Rotterdam has published an official list of 1,150 people who are known to have died when the city was carpet-bombed at the outbreak of the Second World War in 1940.
The list is the first official record of victims of the aerial assault on the port city in May 1940, which was ordered by Hermann Göring to force a quick surrender.
The heaviest bombardment was on May 14, when 711 people died and almost the entire city centre was flattened, but the bombings began on the first day of the German invasion on May 10.
The youngest of the 1,150 victims was a baby of just 19 days, Clarisa van Druten, while the oldest was 91-year-old Francina Bouwman.

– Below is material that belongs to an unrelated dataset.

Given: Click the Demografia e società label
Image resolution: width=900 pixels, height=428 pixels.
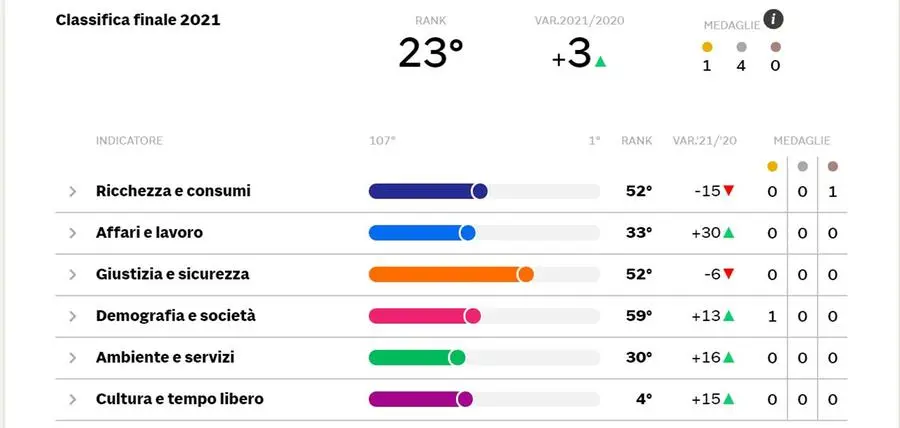Looking at the screenshot, I should click(176, 316).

Eleven families lost five or more members in the course of the attack.
Most of the victims died instantly or within a few days, but not all: Maria Teljeur lost her fight for life on September 14, a few days short of her eighth birthday.
The list includes 210 Dutch and 125 German soldiers who died during the five days of fighting in Rotterdam.
Walt Schulze, of the ancestral research organisation Stichting Voorouder, drew up the list in conjunction with the city archives. ‘This is about acknowledgement and recognition,’ he told local news network Rijnmond.
‘Everyone talks about the bombardment on May 14, but the real war began on May 10. In those few days several bombs fell on places like Waalhaven airfield and Noordereiland.’
Jantje Steenhuis, of the city archives, said younger generations were more interested in the human stories behind the casualty figures.
‘After the war there wasn’t much interest in people’s traumas,’ she said. ‘They didn’t talk about it. The third generation have questions about grandpa so they come to us.
‘With this list we are taking the victims out of anonymity and giving them back their identities, and that’s important for their relatives.’